Emoções na conta certa

de Caroline Sanchez Miranda em 17 de agosto de 2009
Ser agressivo não significa, necessariamente, bater no chefe

Valendo um milhão: qual é a postura mais correta a se adotar no ambiente de trabalho? a) agir de maneira “estritamente” profissional, ou seja, ser 100% racional; ou b) também permitir-se viver emoções no ambiente de trabalho? Se escolheu a primeira opção, a resposta está e…rrada! E quem garante isso é o psiquiatra Paulo Gaudencio, que há mais de quarenta anos se dedica à psicoterapia. Mas não se preocupe: esse é um erro cometido pela maior parte dos profissionais e, principalmente, pelas empresas.

“O grande problema é que o homem é um animal racional. Animal sente, racional pensa. As empresas tratam o ser humano como se ele só pensasse. A parte emocional não é considerada. O meu trabalho é mostrar que a parte emocional existe e tem de ser considerada, porque se não for o sujeito adoece. Diminui a produtividade e diminui a satisfação no exercício do papel profissional”, explica Gaudencio.
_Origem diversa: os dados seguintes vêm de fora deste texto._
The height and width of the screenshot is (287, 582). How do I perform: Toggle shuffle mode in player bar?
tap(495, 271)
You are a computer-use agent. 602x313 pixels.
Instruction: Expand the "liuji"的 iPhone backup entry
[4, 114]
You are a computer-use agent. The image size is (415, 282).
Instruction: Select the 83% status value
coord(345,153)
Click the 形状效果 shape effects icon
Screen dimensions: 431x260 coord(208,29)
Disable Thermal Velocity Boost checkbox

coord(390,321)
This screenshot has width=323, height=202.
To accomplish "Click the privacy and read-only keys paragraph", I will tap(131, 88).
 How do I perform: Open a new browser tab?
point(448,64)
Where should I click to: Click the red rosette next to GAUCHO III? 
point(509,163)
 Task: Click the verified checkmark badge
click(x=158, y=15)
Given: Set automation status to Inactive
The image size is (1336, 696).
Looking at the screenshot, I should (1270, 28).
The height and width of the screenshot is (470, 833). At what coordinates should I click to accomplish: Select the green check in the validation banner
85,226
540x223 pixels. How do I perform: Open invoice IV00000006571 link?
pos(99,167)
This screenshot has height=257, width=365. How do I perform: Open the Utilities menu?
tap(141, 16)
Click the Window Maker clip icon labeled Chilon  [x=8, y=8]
Quando uma empresa finge, ou pior, acredita que as emoções não existem no ambiente de trabalho e obriga os profissionais a reprimirem o que sentem, está cometendo um grande erro. Primeiro, porque desperdiça a energia gerada pelas emoções no indivíduo que, reprimidas, se transformam em estresse. Segundo, porque gera infelicidade no exercício do papel profissional e essa situação é bem conhecida. Na empresa, ganha-se dinheiro, fora vive-se.

Por essa razão, Gaudencio acredita que, para conseguir um comprometimento verdadeiro dos profissionais, as organizações precisam entender como o ser humano funciona e como as emoções podem ser vividas de maneira adequada no papel profissional. “Viver emoções profissionais no papel profissional resgata a dignidade e permite que as pessoas sejam independentes e, dessa forma, se comprometam”, explica.
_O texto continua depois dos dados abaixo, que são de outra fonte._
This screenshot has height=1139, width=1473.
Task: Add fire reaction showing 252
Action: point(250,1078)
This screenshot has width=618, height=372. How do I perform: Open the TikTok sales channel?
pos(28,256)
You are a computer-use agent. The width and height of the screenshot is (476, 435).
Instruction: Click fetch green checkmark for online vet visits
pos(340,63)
Para começar, vale definir o que é papel. Segundo o psiquiatra, trata-se do espaço que permite a vivência das emoções, com o consentimento da nossa consciência moral, fazendo interface entre nossas emoções e nossos valores. Quer dizer, no seu papel profissional, você sabe o que é correto fazer e se permite, ou não, agir de uma determinada maneira. Num contexto corporativo mais comum, você aprendeu que não pode usar suas emoções durante o seu horário de trabalho. A sua consciência moral não permite. Mas você continua sentindo.

O que seria, então, viver as emoções de forma adequada no papel profissional? Seria empregar a energia da agressividade, da afetividade e do medo no exercício desse papel. Poucas pessoas, no entanto, o fazem. Isso porque todas essas emoções são consideradas ruins e aprendemos que não devemos ser agressivos, nem afetivos (dentro da empresa, jamais), e muito menos podemos ter medo (a não ser do chefe…). Não devemos, mas sentimos tudo isso, só que nos reprimimos. “Por isso, usar adequadamente as emoções básicas no papel profissional é a fórmula ideal para a existência do estresse normal e para a profilaxia do estresse patológico”, afirma o psiquiatra.
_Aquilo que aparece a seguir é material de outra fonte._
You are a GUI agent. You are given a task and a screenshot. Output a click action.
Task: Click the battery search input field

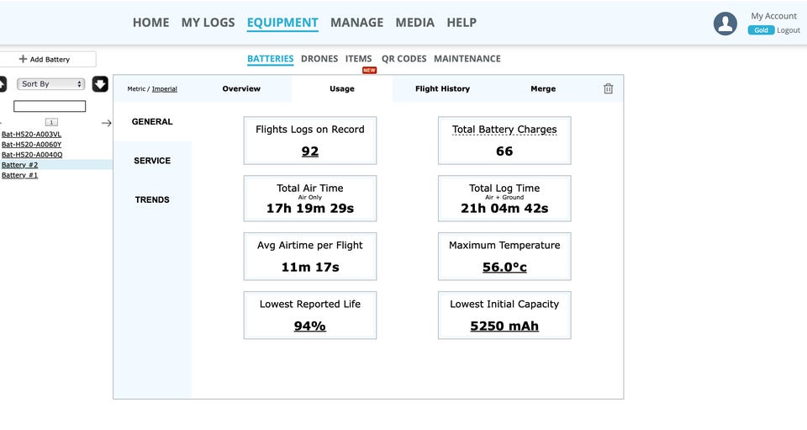(50, 106)

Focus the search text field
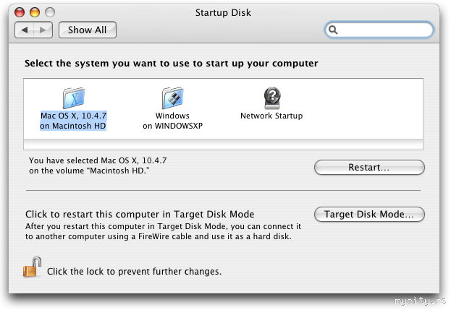point(385,30)
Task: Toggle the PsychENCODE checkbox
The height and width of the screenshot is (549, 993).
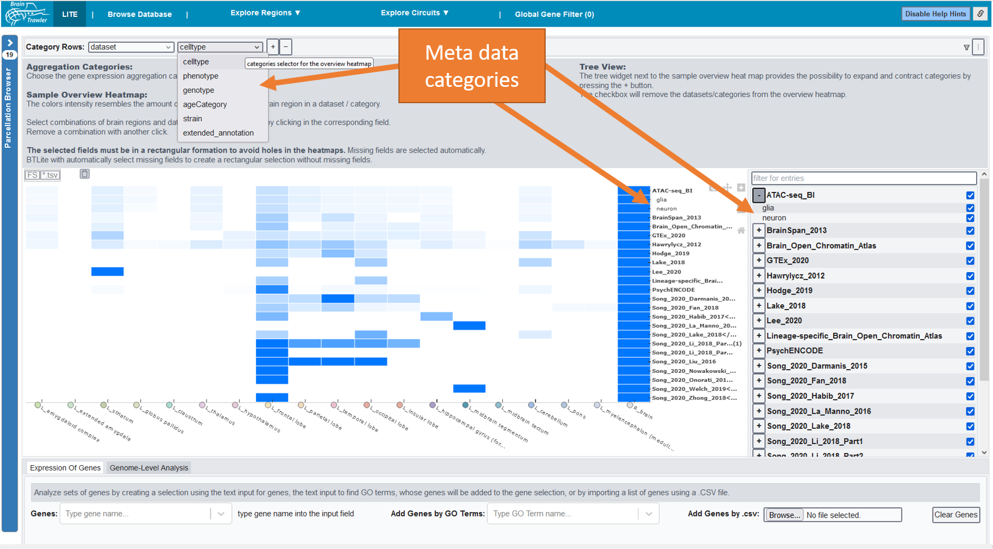Action: [x=970, y=351]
Agressividade e afetividade
Assim, o primeiro passo para começar a viver adequadamente as emoções no ambiente de trabalho é requalificá-las. Comecemos pela agressividade. “É preciso ser muito agressivo no papel profissional”, afirma Gaudencio. Mas vamos com calma. “Ser agressivo não é bater no chefe – em geral é justo, não é adequado”, esclarece, bem-humorado.

A dificuldade em compreender que o uso da agressividade é saudável é que se costuma confundi-la com violência. Quando, na verdade, esta é gerada pela falta de agressividade, porque uma das funções da agressividade é a de colocar limites no espaço vital da pessoa. “Se eu não colocar limites no meu núcleo vital, vou explodir com violência. Usar a agressividade é não se deixar invadir, não se deixar acuar. A coisa mais agressiva que a pessoa pode fazer, portanto, é dizer: ´Não vou, não quero, não faço, não pode´. Suavemente”, afirma o psiquiatra.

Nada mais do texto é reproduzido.